> [WHAT TO DO]: Filter the entries for the string "input". Copy each line that has it.

+---+

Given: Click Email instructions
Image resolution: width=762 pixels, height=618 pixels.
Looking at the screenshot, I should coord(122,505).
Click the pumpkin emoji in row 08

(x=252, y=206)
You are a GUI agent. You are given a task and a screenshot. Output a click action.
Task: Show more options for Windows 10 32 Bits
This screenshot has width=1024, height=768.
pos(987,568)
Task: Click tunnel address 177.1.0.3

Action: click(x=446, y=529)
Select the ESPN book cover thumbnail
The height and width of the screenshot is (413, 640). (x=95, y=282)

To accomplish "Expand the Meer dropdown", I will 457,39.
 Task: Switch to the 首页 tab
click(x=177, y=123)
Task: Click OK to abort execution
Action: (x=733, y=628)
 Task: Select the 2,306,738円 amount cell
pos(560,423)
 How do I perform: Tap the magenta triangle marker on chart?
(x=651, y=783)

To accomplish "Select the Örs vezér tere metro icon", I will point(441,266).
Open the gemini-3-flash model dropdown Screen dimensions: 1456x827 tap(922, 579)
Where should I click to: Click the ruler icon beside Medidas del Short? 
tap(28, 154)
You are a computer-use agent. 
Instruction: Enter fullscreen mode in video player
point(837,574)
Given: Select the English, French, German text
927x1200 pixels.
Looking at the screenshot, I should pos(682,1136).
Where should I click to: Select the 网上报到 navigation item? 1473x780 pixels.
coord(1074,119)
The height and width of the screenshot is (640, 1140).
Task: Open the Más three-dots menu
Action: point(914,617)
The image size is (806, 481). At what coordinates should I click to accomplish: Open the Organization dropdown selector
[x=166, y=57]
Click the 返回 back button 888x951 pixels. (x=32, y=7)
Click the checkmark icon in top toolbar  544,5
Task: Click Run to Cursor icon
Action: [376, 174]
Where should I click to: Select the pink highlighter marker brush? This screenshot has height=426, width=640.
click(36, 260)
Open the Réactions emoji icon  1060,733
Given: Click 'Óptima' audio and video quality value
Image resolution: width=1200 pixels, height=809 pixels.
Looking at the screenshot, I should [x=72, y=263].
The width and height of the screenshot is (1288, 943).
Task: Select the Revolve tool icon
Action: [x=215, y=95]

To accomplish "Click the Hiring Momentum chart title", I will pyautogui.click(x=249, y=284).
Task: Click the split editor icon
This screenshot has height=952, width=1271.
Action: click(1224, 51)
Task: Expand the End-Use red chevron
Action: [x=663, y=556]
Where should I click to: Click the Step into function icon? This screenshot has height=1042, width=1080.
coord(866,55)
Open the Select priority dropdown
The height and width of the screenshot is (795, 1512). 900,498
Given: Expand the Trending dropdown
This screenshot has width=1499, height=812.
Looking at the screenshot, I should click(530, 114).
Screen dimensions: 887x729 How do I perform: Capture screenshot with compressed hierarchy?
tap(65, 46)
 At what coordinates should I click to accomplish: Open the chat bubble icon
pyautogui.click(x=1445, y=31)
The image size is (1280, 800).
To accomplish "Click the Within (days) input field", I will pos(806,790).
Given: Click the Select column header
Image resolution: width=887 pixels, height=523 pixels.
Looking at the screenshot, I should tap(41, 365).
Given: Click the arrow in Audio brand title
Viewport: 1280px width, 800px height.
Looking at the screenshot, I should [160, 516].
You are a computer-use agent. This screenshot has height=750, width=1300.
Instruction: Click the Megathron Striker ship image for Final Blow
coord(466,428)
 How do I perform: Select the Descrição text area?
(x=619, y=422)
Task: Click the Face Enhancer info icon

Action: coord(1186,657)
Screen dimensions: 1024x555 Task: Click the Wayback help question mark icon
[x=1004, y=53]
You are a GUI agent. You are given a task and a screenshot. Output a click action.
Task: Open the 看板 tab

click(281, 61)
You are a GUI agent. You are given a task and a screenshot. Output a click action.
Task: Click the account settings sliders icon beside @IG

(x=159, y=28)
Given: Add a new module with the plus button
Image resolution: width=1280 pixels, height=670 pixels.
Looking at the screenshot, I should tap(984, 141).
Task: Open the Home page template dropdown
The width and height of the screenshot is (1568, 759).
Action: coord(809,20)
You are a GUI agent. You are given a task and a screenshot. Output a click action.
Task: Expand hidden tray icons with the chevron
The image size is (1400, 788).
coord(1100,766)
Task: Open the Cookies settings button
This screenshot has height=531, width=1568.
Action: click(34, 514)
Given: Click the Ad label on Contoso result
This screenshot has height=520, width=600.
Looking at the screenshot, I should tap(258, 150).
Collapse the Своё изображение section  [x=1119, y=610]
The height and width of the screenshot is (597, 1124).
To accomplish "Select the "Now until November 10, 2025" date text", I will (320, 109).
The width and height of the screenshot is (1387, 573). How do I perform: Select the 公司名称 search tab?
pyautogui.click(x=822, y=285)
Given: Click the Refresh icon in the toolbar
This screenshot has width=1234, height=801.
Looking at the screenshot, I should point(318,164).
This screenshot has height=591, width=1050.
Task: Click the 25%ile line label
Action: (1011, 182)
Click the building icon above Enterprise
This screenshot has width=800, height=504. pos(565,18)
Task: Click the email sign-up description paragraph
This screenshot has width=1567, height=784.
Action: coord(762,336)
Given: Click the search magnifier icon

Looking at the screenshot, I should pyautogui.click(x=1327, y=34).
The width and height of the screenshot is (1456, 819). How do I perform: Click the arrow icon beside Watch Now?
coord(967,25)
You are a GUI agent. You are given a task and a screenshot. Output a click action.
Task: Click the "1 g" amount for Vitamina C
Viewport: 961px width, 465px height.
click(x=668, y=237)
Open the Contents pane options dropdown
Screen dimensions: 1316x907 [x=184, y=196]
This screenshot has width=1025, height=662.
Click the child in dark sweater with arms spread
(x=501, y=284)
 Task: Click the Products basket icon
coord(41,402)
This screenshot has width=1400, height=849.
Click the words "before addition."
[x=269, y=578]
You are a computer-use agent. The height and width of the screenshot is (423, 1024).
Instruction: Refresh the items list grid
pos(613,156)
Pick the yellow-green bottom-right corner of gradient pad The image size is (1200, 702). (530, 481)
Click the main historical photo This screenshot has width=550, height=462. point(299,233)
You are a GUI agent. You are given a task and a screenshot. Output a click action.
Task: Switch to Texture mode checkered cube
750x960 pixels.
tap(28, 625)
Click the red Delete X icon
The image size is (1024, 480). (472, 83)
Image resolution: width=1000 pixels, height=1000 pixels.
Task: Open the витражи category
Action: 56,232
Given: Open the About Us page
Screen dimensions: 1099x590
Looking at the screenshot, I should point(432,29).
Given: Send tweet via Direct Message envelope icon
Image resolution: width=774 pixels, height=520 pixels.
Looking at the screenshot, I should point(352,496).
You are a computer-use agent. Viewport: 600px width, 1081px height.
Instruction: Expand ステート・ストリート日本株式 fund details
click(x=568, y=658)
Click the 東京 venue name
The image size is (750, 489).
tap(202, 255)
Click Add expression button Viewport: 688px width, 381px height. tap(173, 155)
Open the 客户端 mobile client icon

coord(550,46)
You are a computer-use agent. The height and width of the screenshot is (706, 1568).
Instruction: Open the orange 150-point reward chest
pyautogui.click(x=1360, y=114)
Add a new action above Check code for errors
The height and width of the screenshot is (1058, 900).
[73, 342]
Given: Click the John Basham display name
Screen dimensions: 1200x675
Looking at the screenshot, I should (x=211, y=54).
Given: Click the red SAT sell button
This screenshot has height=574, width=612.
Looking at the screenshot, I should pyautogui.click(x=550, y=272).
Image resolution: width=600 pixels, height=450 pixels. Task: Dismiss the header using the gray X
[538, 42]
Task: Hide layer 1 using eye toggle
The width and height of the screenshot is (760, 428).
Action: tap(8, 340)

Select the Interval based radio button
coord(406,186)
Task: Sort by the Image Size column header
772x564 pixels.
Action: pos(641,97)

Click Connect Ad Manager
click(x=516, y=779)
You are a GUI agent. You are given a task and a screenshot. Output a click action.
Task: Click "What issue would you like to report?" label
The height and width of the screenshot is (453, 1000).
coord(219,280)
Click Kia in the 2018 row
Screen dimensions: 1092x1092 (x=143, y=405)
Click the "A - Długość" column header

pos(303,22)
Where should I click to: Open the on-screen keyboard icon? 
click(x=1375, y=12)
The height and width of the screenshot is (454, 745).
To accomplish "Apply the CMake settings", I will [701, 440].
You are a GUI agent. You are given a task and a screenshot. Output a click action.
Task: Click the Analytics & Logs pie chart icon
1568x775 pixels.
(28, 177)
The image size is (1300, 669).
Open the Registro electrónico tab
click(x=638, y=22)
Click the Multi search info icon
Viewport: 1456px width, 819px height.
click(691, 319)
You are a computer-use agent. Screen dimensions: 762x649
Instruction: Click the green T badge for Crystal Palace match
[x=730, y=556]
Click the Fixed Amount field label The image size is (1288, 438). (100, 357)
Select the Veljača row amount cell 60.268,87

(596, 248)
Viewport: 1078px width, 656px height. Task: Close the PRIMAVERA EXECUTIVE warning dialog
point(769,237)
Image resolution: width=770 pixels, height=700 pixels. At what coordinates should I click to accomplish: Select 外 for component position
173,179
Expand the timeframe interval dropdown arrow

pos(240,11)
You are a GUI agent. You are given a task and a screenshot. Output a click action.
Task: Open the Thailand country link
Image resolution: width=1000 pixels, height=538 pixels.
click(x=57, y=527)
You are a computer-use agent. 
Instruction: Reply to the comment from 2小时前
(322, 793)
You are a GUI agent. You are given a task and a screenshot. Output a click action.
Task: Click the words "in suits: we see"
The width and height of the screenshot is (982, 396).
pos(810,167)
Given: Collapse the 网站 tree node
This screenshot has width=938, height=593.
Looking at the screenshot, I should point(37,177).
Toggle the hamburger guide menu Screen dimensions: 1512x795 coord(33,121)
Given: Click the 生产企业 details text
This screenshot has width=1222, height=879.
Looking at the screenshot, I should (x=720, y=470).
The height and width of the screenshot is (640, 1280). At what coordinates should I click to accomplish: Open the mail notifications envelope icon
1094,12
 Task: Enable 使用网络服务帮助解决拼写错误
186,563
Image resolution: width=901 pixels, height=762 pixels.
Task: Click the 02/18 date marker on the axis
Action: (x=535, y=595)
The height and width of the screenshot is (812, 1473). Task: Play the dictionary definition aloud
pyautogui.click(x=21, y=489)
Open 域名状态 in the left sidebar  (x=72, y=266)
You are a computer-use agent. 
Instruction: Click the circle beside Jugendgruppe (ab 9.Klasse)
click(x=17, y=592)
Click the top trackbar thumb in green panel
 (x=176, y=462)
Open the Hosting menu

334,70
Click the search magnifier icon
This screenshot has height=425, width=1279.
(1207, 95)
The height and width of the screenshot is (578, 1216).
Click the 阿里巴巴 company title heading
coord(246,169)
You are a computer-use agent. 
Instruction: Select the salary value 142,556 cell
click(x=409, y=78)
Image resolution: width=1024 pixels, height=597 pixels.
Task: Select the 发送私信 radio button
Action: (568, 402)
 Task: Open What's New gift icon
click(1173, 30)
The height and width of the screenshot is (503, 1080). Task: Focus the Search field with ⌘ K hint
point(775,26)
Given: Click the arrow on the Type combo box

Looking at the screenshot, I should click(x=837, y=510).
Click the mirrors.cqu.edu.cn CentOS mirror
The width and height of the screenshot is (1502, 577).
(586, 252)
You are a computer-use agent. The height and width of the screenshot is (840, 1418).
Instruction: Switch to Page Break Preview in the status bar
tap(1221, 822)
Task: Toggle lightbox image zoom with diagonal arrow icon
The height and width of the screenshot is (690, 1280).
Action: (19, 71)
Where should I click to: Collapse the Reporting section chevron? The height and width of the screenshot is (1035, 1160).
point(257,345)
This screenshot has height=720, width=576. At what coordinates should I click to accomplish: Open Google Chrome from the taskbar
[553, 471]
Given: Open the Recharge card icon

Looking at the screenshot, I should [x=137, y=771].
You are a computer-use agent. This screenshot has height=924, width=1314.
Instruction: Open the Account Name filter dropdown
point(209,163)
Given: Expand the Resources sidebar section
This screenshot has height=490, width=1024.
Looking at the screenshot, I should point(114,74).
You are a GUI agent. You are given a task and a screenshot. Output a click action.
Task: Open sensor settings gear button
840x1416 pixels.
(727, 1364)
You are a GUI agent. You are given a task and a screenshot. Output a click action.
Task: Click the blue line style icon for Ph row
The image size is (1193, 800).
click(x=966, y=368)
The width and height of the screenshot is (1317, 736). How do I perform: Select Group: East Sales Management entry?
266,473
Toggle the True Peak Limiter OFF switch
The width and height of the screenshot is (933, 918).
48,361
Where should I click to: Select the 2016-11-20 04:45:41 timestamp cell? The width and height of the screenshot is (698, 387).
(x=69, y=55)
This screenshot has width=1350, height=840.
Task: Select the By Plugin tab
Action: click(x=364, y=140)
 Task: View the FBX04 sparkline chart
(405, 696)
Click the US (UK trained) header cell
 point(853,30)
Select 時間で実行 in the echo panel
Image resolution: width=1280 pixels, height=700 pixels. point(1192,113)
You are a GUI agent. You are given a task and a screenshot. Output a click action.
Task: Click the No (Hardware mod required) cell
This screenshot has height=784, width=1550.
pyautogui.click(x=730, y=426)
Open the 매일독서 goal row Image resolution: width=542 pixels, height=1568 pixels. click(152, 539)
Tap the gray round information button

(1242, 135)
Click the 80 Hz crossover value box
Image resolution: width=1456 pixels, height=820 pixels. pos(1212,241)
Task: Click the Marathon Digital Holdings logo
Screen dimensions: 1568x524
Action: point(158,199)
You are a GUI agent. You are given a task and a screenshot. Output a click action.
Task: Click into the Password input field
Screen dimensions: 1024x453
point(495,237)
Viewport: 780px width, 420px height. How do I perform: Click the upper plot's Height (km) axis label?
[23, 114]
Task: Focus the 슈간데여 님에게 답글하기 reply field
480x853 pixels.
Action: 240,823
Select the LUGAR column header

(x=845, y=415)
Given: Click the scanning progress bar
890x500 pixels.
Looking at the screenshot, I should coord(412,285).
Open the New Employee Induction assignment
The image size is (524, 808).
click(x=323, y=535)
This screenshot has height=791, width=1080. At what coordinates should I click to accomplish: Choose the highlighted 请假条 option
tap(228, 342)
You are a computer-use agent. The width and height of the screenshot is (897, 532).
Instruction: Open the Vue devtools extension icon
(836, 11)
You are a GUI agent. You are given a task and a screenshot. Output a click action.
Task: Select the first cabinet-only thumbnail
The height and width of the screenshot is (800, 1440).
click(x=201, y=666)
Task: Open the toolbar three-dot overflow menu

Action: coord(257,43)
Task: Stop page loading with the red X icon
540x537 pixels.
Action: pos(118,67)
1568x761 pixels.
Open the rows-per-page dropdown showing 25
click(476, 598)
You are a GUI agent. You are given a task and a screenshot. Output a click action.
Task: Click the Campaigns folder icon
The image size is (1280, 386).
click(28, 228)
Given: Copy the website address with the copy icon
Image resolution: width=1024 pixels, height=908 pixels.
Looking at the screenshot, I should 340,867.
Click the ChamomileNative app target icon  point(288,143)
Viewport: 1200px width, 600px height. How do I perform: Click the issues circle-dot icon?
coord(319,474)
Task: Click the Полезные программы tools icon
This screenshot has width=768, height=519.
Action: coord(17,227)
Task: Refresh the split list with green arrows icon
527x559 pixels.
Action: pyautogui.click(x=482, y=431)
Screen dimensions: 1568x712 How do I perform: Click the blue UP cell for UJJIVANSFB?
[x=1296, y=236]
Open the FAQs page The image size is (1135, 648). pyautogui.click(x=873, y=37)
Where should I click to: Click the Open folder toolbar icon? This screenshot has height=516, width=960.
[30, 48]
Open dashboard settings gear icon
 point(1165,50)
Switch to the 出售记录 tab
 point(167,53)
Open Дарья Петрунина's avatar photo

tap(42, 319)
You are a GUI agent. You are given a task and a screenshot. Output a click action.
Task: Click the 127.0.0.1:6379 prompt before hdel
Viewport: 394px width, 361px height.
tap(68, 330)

+---+

> [RESULT BELOW]:
To accomplish "Click the Within (days) input field", I will pos(806,790).
Task: Click into the Password input field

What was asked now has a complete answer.